Multithreading your Flask dev server to safety

Flask is awesome. It's lightweight enough to disappear, but extensible enough to be able to get some niceties such as auth and ACLs without much effort. On top of that, the Werkzeug debugger is pretty handy (not as nice as wdb's, though).

Things were going swimmingly until our QA server went down. While the server may have stopped, development didn't, and we needed a way to get testable builds up and running for QA. One of my fellow developers quickly stood up an instance of our application on a lightly-used box that was nearing the end of its usefulness. To get around the fact that the machine wasn't outfitted for httpd action, the developer just backgrounded an instance of the Flask development server and established an SSH tunnel for QA to use. This was deemed acceptable by our QA team of one. We rejoiced and went back to work.

Days passed and our system engineer's backlog remained dangerously full, with the QA server remaining a low priority. Thankfully, aside from having to restart the process a few times, the Little Server That Could kept on chugging. But then disaster struck - we hired another tester! Technically her joining was a great thing; when you bring in fresh blood you get not only another person working the trenches but also an influx of fresh ideas. However, her arrival brought some unforeseen trouble - the QA server would get more than one user! This wouldn't normally be an issue, but at the moment our QA server was nothing more than a single threaded developer script running as an unmanaged process. Oops.

Sure enough the complaints from QA started bubbling forth: "Test is down!", "Test isn't loading!", "Test is unusable!" To preserve harmony in the office, and to hold to our end of the developer-tester bargain, we had to do something (the sysengineer was busy rebuilding a dead Solr cluster). We needed to buy some time, so I started investigating what we could do with what we already had - maybe there was a way to handle the load with the development server.

Flask uses the Werkzeug WSGI library to manage its server, so that would be a good place to start. Sure enough, the docs state that the WSGIref wrapper accepts a parameter specifying whether or not the it should use a thread per request. Now, how to invoke this from within Flask?

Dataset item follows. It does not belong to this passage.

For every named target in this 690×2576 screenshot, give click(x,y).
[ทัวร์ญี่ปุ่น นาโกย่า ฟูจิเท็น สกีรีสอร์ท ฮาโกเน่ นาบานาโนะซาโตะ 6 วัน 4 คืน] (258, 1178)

This, much like with everything else in the framework, was surprisingly easy. Flask's app.run function accepts an option collection which it passes on to Werkzeug's run_simple. I updated our dev server startup script...

app.run(host="0.0.0.0", port=8080, threaded=True)

... and then threw it back over the wall to QA. I moseyed on over to test-land shortly thereafter to discover them chipping away at a backlog of tasks, with the webserver serving away as if nothing happened.

A few weeks weeks later, the new test server is almost ready for prime time, and our multithreaded Flask server (which should never be used for any sort of production purposes) is still holding down the fort.